Photo : ben nelms/cbc / Ben Nelms

Avec 147 décès suivant une intoxication à des drogues illicites recensés en août, le nombre de morts par surdoses en Colombie-Britannique atteint 1068.

Les données, colligées par le bureau de la coroner en chef, Lisa Lapointe, ont été rendues publiques mercredi. Il s'agit d'une augmentation de 71 % des cas de surdoses mortelles par rapport au même mois l'an dernier, note-t-elle dans un communiqué.

En juin, la Colombie-Britannique a perdu 181 personnes des suites d'une surdose, un triste record pour une province qui, quatre ans après avoir déclaré l’état d’urgence sanitaire, peine à contenir cette autre épidémie qui crée des ravages dans de nombreuses communautés.

Pour un cinquième mois consécutif, les morts par surdoses dans la province dépassent la centaine.

Considérant que le taux de mortalité des surdoses plus élevé que celui lié à la COVID-19, des personnes réclament par ailleurs que les efforts du gouvernement pour lutter contre la crise des opioïdes soient aussi importants que ceux déployés pour freiner la propagation de la COVID-19.

Un enjeu électoral de taille

La crise des surdoses semble ainsi se tailler une place de choix dans la présente campagne électorale provinciale.

Un sondage mené à la veille du déclenchement des élections indique qu'une majorité d'électeurs ne sont pas satisfaits de la gestion du gouvernement dans ce dossier.

Pas moins de 71 % des répondants sont d’avis que le premier ministre, John Horgan, n’a pas fait un bon travail pour endiguer la crise des opioïdes.

Ce dernier a récemment exhorté Ottawa à élaborer un plan national de décriminalisation de la possession simple de drogues.

Un homme fume de la drogue dans le quartier Downtown Eastside de Vancouver.

Les régions qui connaissent le plus grand nombre de décès liés à la consommation de drogues illicites en 2020 sont Vancouver, Surrey et Victoria, indique le Bureau des coroners.

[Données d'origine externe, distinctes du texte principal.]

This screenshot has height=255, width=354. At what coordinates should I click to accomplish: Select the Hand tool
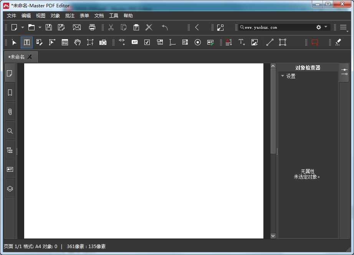tap(78, 42)
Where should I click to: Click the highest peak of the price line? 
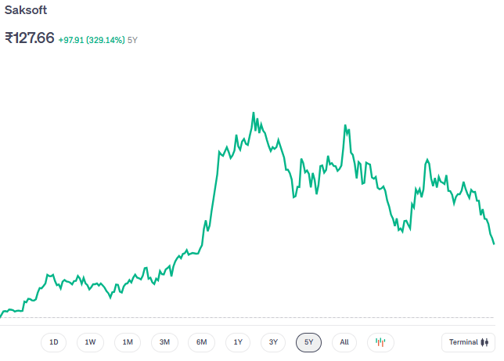coord(253,113)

Photo : Radio-Canada / Ben Nelms

D’une pandémie à l’autre

La tendance encourageante à la baisse annoncée au début de l'année a rapidement été freinée par les mesures restrictives imposées par la pandémie, admettent les autorités provinciales.

Reconnaissant que les mesures de distanciation sociale implantées au début de la pandémie jouent un rôle dans l’exacerbation de la crise des surdoses, la médecin hygiéniste en chef de la province, Bonnie Henry, implore les utilisateurs de ne pas consommer seuls et invite leurs proches à rester en contact avec ces derniers.

Les autorités signalent par ailleurs qu'aucun décès n'est survenu dans les locaux de centres d'injection supervisée durant le mois d'août.

Notre dossier COVID-19 : ce qu'il faut savoir

Des mesures récentes pour tenter de freiner le fléau

La semaine dernière, la médecin hygiéniste en chef de la province, Bonnie Henry, a autorisé certaines infirmières et infirmières psychiatriques à prescrire des solutions pharmaceutiques de remplacement aux personnes qui souffrent de dépendance aux drogues illicites.

La Colombie-Britannique a également annoncé l'investissement de 36 millions de dollars pour doubler le nombre de lits réservés aux soins des moins de 25 ans.

Parmi les victimes des surdoses survenues depuis le début de l'année dans la province, 60 étaient âgées de moins de 25 ans.